*** Given entries ***

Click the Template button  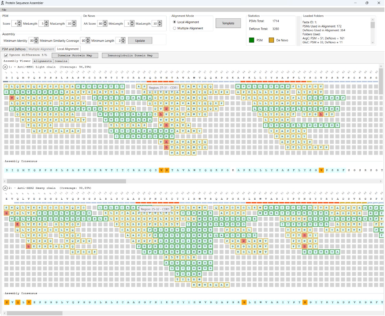[x=228, y=23]
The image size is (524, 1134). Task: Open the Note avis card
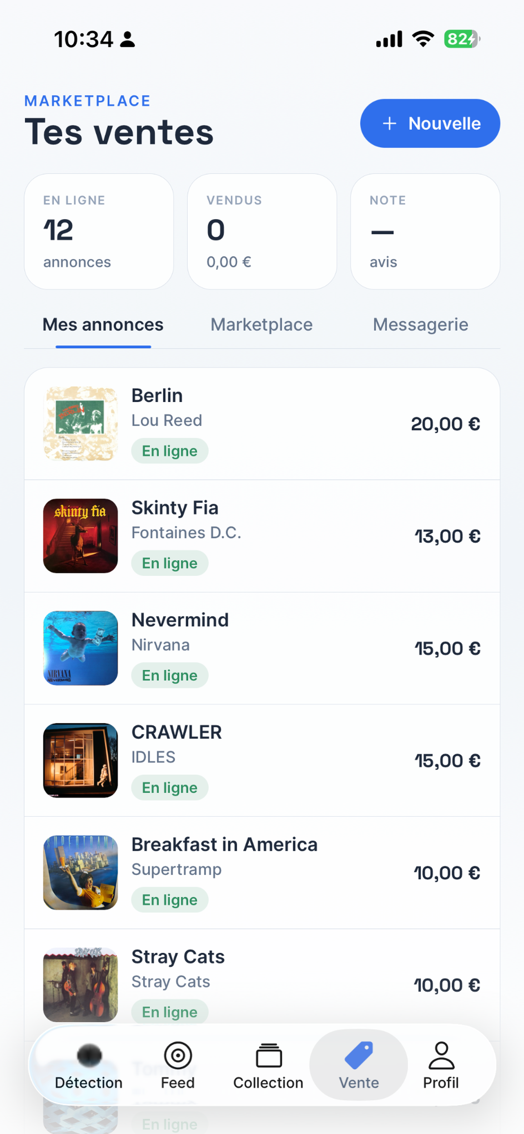pos(425,232)
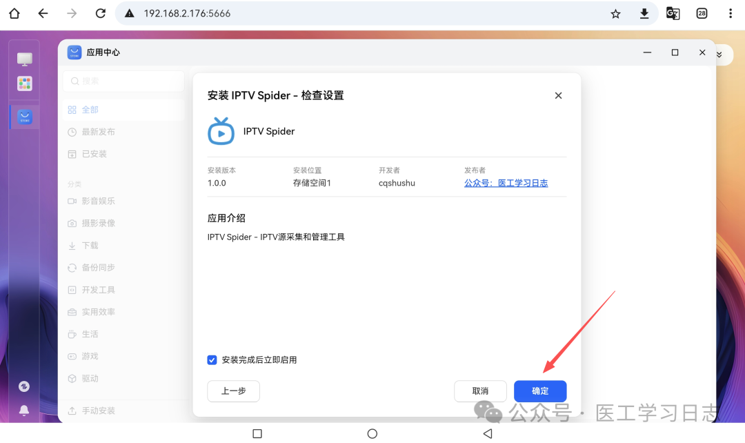
Task: Click the IPTV Spider app icon
Action: pos(220,131)
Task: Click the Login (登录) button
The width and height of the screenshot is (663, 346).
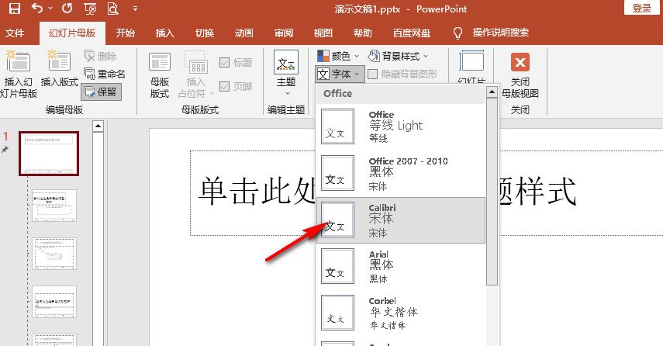Action: [x=641, y=9]
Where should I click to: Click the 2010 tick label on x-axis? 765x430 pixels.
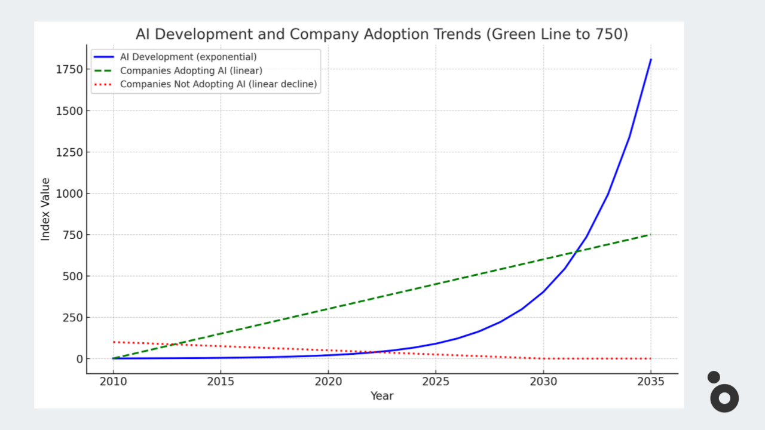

*** End of Given entries ***

### Exercise aim
Return verbatim every line from the line containing "The image size" to the last line of the entries above, inclusive, and leave out the pictures.

### Solution to this task
The image size is (524, 1134). Task: Open the Note avis card
pos(425,232)
Task: Click the IPTV Spider app icon
Action: pos(220,131)
Task: Click the Login (登录) button
The width and height of the screenshot is (663, 346).
Action: [x=641, y=9]
Where should I click to: Click the 2010 tick label on x-axis? 765x430 pixels.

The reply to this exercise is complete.